__Extrait fourni__
Les prix affichés par les commerçants rwandais défient toute concurrence et attirent les clients enchantés. « Un bidon d’huile de cuisine qui coûte ailleurs 6,5 $, revient ici à 4,5 $, un sac de riz pakistanais 21 $ au lieu de 25 $, une chemise est à 10 $ ici et 15 $ ailleurs. Ces différences des prix se constatent sur de nombreux autres articles », témoigne une ménagère qui habite à Goma.

Organisés et rigoureux, les Rwandais attirent les clients et écoulent rapidement leurs marchandises. « Nous ajoutons une marge bénéficiaire raisonnable. On gagne moins mais on vend vite. Cela nous permet de nous réapprovisionner rapidement », précise un Rwandais, gérant d’un magasin à Goma.

Selon des Congolais qui font la navette entre les deux pays, au Rwanda, l’exercice du commerce est soumis à un certain nombre de règles, notamment en matière de fiscalité et de taxes, que les commerçants sont tenus de respecter. Des agents du service public assurent un contrôle régulier. « Les prix sont fixés par l’Etat, en concertation avec l’Association des commerçants.

Tous les commerces sont tenus d’afficher les prix de vente de leurs produits, fixés selon une nomenclature officielle. Les contrevenants sont punis d’une amende et il n’y a pas de dérogation ni corruption possible », explique Célestin Mutokambali, congolais, professeur à Gisenyi au Rwanda.

__Lignes présentées__
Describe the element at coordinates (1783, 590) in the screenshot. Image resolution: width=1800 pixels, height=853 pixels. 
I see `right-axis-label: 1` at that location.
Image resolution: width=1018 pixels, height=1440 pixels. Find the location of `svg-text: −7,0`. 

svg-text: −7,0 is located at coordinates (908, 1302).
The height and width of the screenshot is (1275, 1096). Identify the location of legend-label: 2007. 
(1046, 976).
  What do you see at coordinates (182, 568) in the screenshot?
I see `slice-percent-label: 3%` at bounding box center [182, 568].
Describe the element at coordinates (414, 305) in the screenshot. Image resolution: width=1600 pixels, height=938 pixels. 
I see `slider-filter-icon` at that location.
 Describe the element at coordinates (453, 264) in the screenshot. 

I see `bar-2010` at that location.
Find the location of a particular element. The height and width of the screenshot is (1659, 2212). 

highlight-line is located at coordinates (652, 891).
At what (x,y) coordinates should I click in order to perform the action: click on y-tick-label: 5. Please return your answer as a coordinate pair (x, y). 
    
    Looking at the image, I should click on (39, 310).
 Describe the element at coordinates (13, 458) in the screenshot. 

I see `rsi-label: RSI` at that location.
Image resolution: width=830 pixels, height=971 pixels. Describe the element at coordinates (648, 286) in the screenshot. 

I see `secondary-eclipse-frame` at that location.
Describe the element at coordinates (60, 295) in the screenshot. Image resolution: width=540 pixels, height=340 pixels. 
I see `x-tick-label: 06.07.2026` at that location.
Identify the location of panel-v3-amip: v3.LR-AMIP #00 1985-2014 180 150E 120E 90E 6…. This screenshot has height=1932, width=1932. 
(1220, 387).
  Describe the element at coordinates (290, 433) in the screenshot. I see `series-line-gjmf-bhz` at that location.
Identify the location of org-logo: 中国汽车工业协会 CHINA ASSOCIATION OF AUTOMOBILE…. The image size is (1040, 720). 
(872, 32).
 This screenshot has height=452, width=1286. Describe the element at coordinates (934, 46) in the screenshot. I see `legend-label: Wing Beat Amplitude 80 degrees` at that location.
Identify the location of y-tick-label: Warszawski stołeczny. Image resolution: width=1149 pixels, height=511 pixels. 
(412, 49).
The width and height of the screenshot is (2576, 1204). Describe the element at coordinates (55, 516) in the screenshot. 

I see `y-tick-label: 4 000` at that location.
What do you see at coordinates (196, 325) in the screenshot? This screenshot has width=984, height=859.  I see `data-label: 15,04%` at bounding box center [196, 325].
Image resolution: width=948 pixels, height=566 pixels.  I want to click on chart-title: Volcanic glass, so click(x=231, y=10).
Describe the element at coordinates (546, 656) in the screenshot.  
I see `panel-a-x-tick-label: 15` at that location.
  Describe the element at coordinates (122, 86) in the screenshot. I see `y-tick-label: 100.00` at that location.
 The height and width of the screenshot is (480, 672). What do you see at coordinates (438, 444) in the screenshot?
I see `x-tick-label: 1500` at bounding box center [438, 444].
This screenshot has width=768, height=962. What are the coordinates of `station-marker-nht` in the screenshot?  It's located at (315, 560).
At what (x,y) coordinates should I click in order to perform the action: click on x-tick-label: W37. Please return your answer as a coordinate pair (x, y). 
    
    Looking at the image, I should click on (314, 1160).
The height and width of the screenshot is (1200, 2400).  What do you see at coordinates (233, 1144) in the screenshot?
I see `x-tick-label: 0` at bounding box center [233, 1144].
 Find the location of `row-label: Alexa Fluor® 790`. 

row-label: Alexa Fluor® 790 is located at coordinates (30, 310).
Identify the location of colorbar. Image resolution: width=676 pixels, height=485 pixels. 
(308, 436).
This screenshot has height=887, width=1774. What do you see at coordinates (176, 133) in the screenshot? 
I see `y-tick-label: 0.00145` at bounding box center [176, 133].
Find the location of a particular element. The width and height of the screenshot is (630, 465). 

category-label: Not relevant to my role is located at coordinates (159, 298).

__Consigne__
Selon l'extrait fourni, par qui les prix sont-ils fixés au Rwanda ?

__Réponse__
Par l'État, en concertation avec l'Association des commerçants.